Evolution never repeats itself, but sometimes it takes similar paths to similar effects. These findings give us a better sense of what the possibilities are. That accelerated evolution of 1918 flu is reminiscent of what we saw with SARS-CoV-2. And maybe that’s something that we should always keep in mind when we study pandemic events.
On the other hand, the measles virus appears to have changed more slowly than previously believed. When you added the 1912 measles genome into an evolutionary model, you discovered that this virus may have emerged more than 1,000 years earlier than anyone thought. Why was this old RNA such a game changer?
We wanted to estimate the age of divergence from its closest relative, rinderpest, a virus that infected cattle and was eradicated through vaccination in 2011. But the 40 to 50 years of genome sampling that we’ve previously had for measles was a very, very shallow period. It’s not reasonable to extrapolate from such a short period to a period that is much, much longer. If you do that, you will systematically underestimate the age of ancient events.
Why is that?
Because viral genomes are really small, changes [genetic mutations] can happen multiple times at the same position. It’s like a self-erasing process, which makes statistical modeling more difficult. And then there’s the fact that substitution rates [frequency of genetic mutations] themselves might not be homogeneous through time: They can accelerate and slow down. That’s why one solution is to sample deeper through time. Now, instead of the oldest measles genome being from the ’60s or ’70s, we have one from the 1910s.

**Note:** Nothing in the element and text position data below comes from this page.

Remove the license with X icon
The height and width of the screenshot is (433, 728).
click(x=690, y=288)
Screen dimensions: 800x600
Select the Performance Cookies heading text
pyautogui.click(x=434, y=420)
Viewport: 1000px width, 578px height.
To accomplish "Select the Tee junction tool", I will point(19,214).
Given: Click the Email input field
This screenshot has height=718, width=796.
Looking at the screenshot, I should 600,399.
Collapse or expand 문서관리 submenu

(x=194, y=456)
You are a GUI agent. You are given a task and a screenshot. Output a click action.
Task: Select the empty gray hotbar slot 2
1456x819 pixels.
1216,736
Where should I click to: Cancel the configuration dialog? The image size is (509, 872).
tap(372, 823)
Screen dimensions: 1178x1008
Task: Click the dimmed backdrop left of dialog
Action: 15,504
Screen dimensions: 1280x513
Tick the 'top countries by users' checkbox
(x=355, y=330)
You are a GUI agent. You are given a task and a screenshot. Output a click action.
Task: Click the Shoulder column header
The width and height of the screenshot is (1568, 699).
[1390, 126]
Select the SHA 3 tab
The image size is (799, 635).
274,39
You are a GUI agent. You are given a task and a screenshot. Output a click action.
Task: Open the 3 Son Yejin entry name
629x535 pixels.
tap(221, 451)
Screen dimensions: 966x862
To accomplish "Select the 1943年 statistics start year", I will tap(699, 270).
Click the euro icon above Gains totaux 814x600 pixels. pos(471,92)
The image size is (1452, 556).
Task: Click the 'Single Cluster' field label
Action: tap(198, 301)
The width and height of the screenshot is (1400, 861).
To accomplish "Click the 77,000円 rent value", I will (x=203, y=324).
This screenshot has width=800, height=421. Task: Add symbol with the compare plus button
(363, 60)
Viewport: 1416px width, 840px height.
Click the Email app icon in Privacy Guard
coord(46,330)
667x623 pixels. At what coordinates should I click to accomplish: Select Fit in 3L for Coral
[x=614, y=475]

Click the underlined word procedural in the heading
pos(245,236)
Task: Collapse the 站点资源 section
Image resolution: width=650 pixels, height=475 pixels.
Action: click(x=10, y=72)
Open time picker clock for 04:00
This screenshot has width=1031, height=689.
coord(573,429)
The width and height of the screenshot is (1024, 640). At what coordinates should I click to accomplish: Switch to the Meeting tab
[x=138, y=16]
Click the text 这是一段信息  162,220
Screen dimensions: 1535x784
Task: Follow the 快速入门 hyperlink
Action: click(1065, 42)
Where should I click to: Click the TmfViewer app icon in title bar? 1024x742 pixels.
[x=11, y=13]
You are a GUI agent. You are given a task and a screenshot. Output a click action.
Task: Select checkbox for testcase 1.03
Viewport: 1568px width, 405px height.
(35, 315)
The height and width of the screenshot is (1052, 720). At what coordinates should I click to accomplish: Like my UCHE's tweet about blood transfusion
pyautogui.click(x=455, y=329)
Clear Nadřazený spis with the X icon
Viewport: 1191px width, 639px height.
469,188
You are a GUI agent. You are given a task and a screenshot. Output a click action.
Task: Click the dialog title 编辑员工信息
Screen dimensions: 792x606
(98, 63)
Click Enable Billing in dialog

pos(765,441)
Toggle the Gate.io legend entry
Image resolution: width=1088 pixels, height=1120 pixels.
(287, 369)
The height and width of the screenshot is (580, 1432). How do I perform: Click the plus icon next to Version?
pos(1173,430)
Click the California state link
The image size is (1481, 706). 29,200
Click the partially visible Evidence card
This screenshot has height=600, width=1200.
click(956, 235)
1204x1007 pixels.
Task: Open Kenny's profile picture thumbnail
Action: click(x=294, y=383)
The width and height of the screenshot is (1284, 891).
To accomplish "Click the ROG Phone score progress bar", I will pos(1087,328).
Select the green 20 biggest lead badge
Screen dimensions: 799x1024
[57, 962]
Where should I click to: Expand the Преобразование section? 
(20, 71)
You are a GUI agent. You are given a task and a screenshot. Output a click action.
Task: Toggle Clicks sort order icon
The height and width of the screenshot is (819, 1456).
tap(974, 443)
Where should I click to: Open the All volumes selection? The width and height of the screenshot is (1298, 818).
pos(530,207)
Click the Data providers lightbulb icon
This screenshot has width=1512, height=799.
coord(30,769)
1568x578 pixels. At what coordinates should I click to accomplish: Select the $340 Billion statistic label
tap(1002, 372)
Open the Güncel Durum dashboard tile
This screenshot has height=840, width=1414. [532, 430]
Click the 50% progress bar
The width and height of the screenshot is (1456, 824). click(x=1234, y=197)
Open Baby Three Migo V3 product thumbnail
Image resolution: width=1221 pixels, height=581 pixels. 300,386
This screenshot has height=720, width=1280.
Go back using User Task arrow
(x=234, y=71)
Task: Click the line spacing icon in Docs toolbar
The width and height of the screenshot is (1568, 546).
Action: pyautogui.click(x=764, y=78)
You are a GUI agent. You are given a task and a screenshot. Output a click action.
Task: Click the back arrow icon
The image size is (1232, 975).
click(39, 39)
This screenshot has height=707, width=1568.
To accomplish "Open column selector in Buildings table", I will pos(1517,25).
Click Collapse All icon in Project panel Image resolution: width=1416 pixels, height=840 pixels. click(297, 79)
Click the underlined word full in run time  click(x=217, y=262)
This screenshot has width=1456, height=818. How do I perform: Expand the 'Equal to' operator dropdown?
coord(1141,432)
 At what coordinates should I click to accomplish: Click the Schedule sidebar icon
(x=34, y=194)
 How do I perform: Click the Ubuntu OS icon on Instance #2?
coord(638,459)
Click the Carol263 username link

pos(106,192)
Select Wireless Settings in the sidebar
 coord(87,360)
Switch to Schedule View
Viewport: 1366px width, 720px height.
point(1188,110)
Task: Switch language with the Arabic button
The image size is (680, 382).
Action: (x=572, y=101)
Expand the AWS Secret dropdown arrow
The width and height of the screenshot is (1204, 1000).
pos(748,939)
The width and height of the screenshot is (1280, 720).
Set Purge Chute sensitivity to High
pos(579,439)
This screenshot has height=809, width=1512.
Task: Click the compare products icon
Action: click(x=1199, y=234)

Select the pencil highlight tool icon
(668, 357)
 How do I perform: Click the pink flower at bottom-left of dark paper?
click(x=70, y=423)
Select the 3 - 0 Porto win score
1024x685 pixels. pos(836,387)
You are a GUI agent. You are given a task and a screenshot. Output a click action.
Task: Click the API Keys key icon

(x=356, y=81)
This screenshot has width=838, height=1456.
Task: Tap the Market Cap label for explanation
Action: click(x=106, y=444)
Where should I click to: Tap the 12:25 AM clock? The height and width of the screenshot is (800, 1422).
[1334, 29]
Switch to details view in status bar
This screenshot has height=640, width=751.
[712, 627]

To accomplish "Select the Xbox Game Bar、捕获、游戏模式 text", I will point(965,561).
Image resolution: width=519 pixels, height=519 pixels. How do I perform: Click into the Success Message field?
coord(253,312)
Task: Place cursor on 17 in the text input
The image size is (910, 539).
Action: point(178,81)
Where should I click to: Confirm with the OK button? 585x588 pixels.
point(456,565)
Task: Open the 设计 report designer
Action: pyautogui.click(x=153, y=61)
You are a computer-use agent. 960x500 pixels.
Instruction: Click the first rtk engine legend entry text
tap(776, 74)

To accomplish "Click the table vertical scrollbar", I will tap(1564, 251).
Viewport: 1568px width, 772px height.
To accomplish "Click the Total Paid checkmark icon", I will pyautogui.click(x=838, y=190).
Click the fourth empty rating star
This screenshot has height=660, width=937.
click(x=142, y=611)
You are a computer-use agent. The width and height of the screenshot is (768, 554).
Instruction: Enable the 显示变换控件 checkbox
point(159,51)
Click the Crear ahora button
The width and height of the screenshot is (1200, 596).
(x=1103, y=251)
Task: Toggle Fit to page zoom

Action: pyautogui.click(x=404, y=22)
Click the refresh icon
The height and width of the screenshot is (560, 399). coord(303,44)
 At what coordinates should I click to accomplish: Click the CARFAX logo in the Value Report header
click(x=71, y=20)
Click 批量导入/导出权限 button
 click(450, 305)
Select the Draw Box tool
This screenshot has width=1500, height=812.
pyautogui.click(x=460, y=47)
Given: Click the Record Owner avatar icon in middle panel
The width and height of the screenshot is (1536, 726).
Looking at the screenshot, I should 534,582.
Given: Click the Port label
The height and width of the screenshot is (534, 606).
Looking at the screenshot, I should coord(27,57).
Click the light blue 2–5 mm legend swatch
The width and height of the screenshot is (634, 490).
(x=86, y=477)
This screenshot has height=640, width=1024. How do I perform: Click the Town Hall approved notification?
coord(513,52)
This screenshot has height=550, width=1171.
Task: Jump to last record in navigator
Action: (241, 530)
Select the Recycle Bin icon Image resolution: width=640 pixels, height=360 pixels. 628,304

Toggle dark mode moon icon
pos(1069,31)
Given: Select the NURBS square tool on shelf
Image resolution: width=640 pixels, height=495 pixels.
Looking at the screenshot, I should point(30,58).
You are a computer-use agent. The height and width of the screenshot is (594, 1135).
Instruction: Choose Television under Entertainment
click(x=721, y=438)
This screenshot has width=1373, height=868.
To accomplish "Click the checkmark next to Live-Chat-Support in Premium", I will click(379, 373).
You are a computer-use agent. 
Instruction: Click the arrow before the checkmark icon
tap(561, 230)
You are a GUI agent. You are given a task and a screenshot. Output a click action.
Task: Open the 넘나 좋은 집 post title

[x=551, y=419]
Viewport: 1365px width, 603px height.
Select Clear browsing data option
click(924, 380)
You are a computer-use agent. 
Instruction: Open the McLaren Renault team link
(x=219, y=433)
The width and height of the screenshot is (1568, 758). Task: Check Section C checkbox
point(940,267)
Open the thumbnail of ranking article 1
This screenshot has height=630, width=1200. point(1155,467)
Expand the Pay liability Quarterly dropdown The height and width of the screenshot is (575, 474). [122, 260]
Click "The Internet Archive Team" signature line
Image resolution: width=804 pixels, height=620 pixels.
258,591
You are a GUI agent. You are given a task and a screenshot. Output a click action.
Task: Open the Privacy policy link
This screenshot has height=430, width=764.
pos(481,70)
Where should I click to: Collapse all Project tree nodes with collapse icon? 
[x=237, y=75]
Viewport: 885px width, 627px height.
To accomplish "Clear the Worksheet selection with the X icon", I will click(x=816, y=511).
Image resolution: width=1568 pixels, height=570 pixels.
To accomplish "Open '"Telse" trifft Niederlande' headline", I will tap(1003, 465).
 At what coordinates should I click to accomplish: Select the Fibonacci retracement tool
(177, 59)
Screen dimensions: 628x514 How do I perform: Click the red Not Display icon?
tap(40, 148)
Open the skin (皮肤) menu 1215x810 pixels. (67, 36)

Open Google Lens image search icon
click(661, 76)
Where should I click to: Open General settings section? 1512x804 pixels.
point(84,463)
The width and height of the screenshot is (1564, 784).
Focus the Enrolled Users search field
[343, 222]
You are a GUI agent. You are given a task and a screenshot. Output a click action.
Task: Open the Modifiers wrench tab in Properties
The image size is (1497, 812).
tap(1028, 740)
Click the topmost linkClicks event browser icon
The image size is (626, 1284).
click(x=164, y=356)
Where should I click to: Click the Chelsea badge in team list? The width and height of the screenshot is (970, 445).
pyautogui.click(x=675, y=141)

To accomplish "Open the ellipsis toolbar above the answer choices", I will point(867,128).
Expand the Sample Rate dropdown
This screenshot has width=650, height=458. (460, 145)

When we’ve inputted this ancient genome into a statistical model, we’ve ended up showing that the divergence with rinderpest happened about 2,500 years ago.
Was there anything significant about this specific date?
It coincided almost exactly with the time when very large cities started to pop up in different places around the world. Measles cannot persist unless a critical population size of about a quarter to a half-million people has been reached. It constantly needs new susceptible individuals. It’s a virus that’s very immunogenic — if you get it once, your immune system can block any further infection. That’s why vaccination works so well.
You recently pitted the 1912 virus against antibodies induced by the current measles vaccine. What happened?
We synthesized the measles surface protein based on this ancient genome and checked whether it would be recognized by the antibodies of recently vaccinated people. And it was. It extended the shelf life of the measles vaccine to 100 years, which means it’s probably not a priority to develop new measles vaccines.
So the measles virus evolves very slowly?
Actually, the virus changes quite fast, but it’s evolving in a sort of evolutionary cage: It cannot go beyond it without losing fitness. I’m not saying there will never be a vaccine escape. I’m saying it seems like a very unlikely event. But the more we let measles circulate in human populations, the more chances it has. Eradication is the only safe way to go. Now our study shows we have a tool — the vaccine — that is almost perfect. And if you have the perfect tool to eradicate such a dangerous disease, why would you not use it?